我想要一个简单的程序,当按下每个按钮时,基本上可以启用/禁用按钮。
因此,有三个按钮。左键在程序启动时启用,我想禁用它,然后单击onclick启用它旁边的按钮。当我按下第二个按钮时也是如此。
谁能告诉我我的代码出了什么问题?
<html>
<head>
<button id="func1" onclick="func(1)">func 1</button>
<button id="func2" disabled="false" onclick="func(2)">func 2</button>
<button id="func3" disabled="false" onclick="func()">func 3</button>
</head>
<body>
<script>
var number = '';
function func(number)
if(number == '1'){ //Sets button setting to disabled or enabled when wanted
after particular parts of the program are run.
document.getElementById('func1').disabled = true;
document.getElementById('func2').disabled = false;
document.getElementById('output').disabled = true;
}
else if(number == '2'){
document.getElementById('func1').disabled = true;
document.getElementById('func2').disabled = true;
document.getElementById('func3').disabled = false;
}
</script>
</body>
</html>
再次感谢 :)

→ **任务要求**:
A. 根据关于按钮启用与禁用的帖子回答下列问题:
(i) 程序里一共有几个按钮?
(ii) 按钮 func2 的标签中,disabled 属性写成了什么值?
(iii) 在 number == '2' 的分支中,哪个按钮被设为启用?
B. 接着关于按钮启用与禁用的帖子往下写一段回复。

→ **所给条目**:
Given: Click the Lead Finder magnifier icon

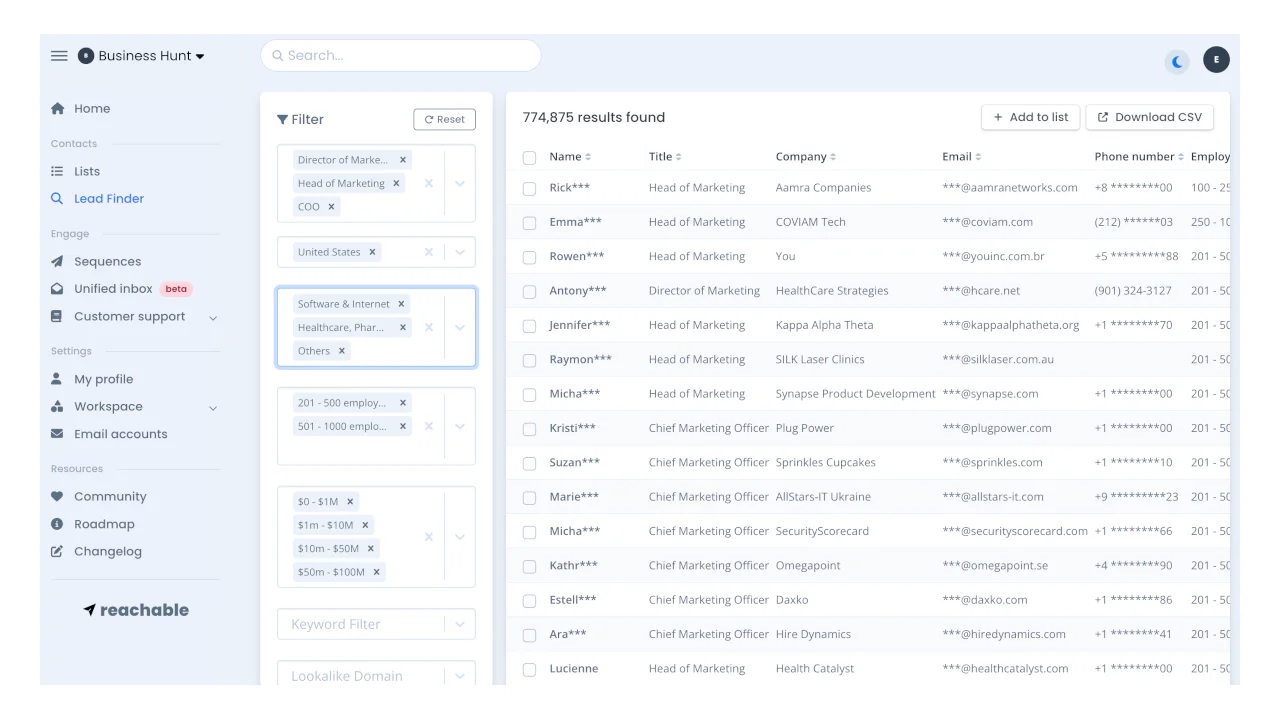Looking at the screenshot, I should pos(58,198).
* * *
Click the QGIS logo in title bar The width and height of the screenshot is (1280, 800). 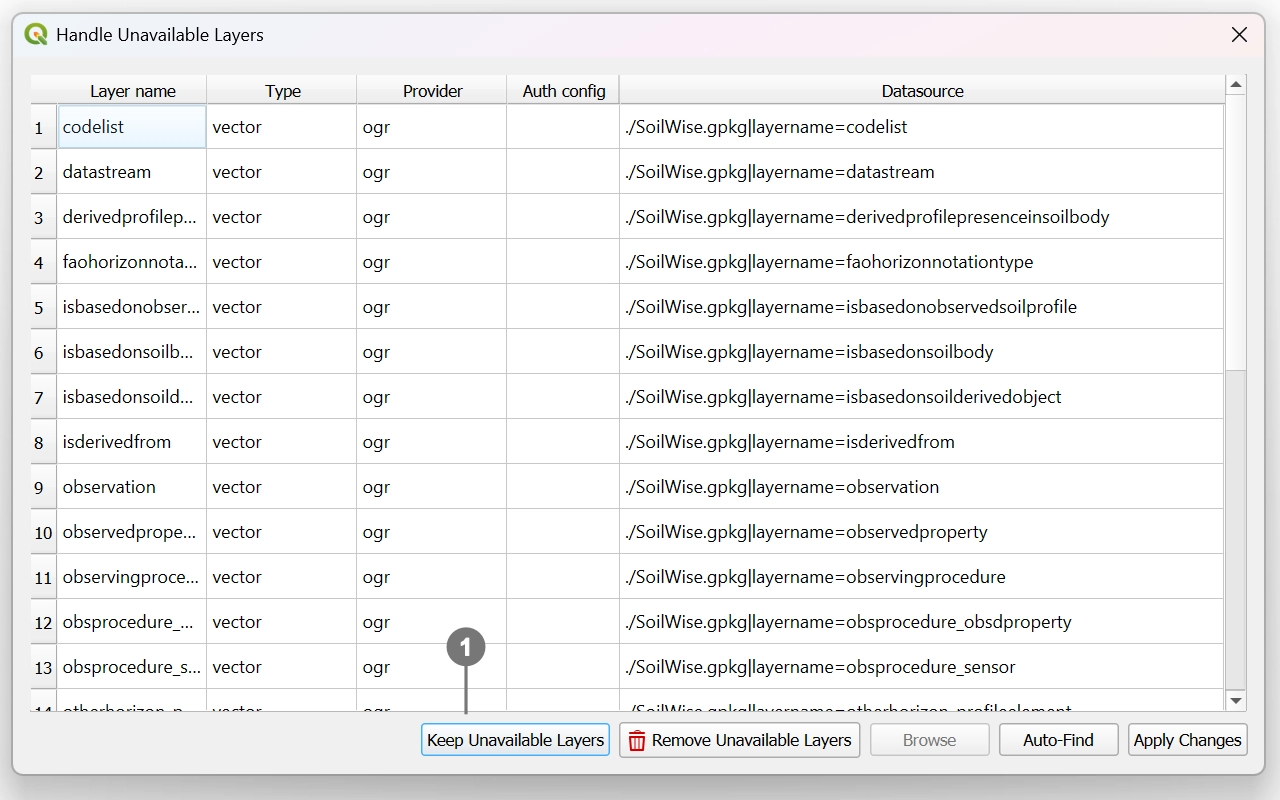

→ **逐题解答**:
A.
(i) 三个。
(ii) "false"。
(iii) func3。

B.
最佳答案
首先,您需要将按钮从<head>
移到<body>
。
现在解决当前的问题:您的函数缺少其{}括号,并且您的注释分为两行,其中第二行引起语法错误。现在应该工作:
<button id="func1" onclick="func(1)">func 1</button>
<button id="func2" disabled="false" onclick="func(2)">func 2</button>
<button id="func3" disabled="false" onclick="func()">func 3</button><script>
function func(number){
if(number == '1'){ //Sets button setting to disabled or enabled when wanted after particular parts of the program are run.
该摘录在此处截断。